I don't have many photos of my L. curviceps. Basically both pairs keep to the Thin Val forest along the rear of the tank. Even more so now than before, since I moved each pairs spawning rocks into the Thin Val.

Female guarding eggs.









Male taking his turn.









Please excuse the blue rocks. :roll: I had treated the tank for white spot a couple of weeks before the photos were taken, and the dye leached into the rocks. It's slowly fading.


----------



## dwarfpike (Jan 22, 2008)

Well there would be enough peeps for a club if they (the fish) were around more!!! I know they don't show well in pet stores, but curviceps are so "common" I've yet to see any!!!

I have kept Laetacara dorsigera several times (each time sold as curviceps) and Laetacara thayeri once (which I rarely speak about due to a rouge male dusting off the female, 4 wild dwarf noto pikes and 10 true zebra plecos while I was at work  ).

If we could get some pics of 'bucklekoff' or 'orangeflossen' though, that would really change peoples mind and we could start the club up!!! :idea: Of course I'll need to join the 21st century and get a ditial camera I suppose.

LFS does have some 'curviceps' in ... so will probably give it another shot and cross my fingers that it's not dorsigera again ... though if it is I'll have a good excuse to join the bolivan ram club!


----------



## DeadFishFloating (Oct 9, 2007)

> I have kept Laetacara dorsigera several times (each time sold as curviceps) and Laetacara thayeri once (which I rarely speak about due to a rouge male dusting off the female, 4 wild dwarf noto pikes and 10 true zebra plecos while I was at work  ).


OMG that is disturbing and sad. 10 juvenile zebra plecos would cost the best part of AUS$6000 easy.

Most curviceps I see in the LFS are very washed out and I wouldn't touch them. The ones I did buy, I found in the LFS owned by the president of our cities cichlid club, which is on the other side of town. I bought all five they had, 3 males and 2 females. There was such a marked difference in quality.
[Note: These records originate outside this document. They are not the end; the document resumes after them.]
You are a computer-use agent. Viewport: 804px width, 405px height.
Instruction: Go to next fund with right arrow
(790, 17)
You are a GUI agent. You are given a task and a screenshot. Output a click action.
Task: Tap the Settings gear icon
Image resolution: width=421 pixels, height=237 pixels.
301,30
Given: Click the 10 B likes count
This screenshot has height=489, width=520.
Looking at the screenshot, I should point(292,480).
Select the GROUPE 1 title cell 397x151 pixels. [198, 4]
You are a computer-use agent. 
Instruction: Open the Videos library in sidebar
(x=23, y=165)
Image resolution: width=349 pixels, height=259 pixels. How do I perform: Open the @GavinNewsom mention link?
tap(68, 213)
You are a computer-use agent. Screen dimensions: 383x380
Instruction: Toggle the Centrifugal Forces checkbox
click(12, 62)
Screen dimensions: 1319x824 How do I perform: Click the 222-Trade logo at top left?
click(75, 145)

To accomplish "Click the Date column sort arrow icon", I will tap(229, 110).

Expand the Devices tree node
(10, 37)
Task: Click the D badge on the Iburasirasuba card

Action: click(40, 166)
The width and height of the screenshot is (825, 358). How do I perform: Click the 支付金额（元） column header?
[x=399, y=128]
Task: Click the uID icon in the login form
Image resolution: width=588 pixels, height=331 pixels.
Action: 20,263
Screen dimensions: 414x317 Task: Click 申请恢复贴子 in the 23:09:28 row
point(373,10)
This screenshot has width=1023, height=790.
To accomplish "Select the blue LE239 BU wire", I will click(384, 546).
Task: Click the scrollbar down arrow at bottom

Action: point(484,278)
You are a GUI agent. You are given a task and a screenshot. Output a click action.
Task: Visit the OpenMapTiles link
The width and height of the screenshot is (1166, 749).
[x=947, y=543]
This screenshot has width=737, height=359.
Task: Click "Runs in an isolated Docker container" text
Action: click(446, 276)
One easy way to tell the difference between the two species, is the colouration along the edge 
of the dorsal fin. On the curviceps, the trim along the first half of the dorsal fin is orange, wich blends into a blue trim along the second half of the dorsal fin. Whereas on the dorsigera, the trim starts as orange and darkens to red to further along the dorsal fin.

That each species has a different base colouration to them. Blue for the curviceps and yellow to for the dorsigera. When spawning, the curviceps' blue really pops through the black base colour, while the dorsigera has a muted purple red throat.


----------



## dwarfpike (Jan 22, 2008)

Well luckily on the cost part, these were locally bred and were half off when I bought them during a LFS anniversary sale, so were only $25 a piece. Am still sore about it several years later though, especially with the new brazilian exporting restrictions and the price of zebras now a days. I know thayeri are not really dwarves, but I've never heard of one pretending to be a true green terror before ... just goes to show even normally peaceful fish can snap ... like someone's checkerboard male I read about. :wink:

And yes, the washed out is a problem as the base color is usually gone as well, leaving an off white fish with a dark lateral line. I've read dorsgera's line stops midway, curviceps continues on through the tail. But at the LFS, they are usually stressed in addition to washed out which means the bar would be present on both. Will check the dorsal fins coloring though, the edging should be there, thanks for the tip. :thumb:

Breeding colors are easy, that's how I knew I had dorsigera each time, they turned that purpleish red color on their throats.


----------



## DeadFishFloating (Oct 9, 2007)

> I've read dorsgera's _(horizontal - ed.  ) _line stops midway, curviceps continues on through the tail.


Well I think you can see the diferentiation pretty clearly in my photos. The dorsigera's horizontal line stops at the at the lateral spot, then a series of vertical bars start at the lateral spot and continue to the base of the caudal fin.

Even though the male curviceps is in breeding dress, you can still see the horizontal bar running right down to the caudal fin.


----------



## BillD (May 17, 2005)

I have only seen curviceps once around here, and yet dr. Paul Loiselle, told me that they are bred by the thousands in the Far East. I guess it depends where you live as to whether they are readily available.


----------



## Tommi (Oct 11, 2006)

I got my first Laetacaras about six months ago. They have behaved well but they are also smallest fish in my tank atm. No breeding behaviour yet and size is around 7-8cm. If Im right they should get up to 14cm?










Other one here.


----------



## ryansmith (Apr 10, 2003)

I have two groups of _Laetacara_ from Jeff Rapps -- six L. curviceps "red shoulder" and five L. dorsigera wild-caught. I had six of the latter but lost one in an unfortunate siphoning accident last week 

I don't have any pictures yet but all of the fish are 1 - 1.5". They're currently in quarantine. They are cute little guys who got over their shyness pretty quickly. They come to the top of the tank with tails wagging now, hoping for some bloodworms.

As they get larger and I move them out of quarantine I will try to get pictures. As tiny as they are and as fast as they move, trying to photograph them now would probably prove useless.


----------



## dwarfpike (Jan 22, 2008)

*BillD* - This is true, they are breed like rabbits over there ... which is why they are seen in Oz more so than here. In florida dorsigera are breed instead becuase of the harder water, which is why we see them more frequently than curviceps in the states and canada.

*Tommi* - Looks like _Laetacara thayeri_ to me, which is the largest of the genus said to get 15cm SL ... my male was at least 12cm before I traded him back to the lfs.

*ryansmith* - Ooooh deffinately get some pics of the red shoulder curviceps!!!

*DFF* - Heh, all the Laetacara fans are coming out of the closest ... we might be able to start that club yet!


----------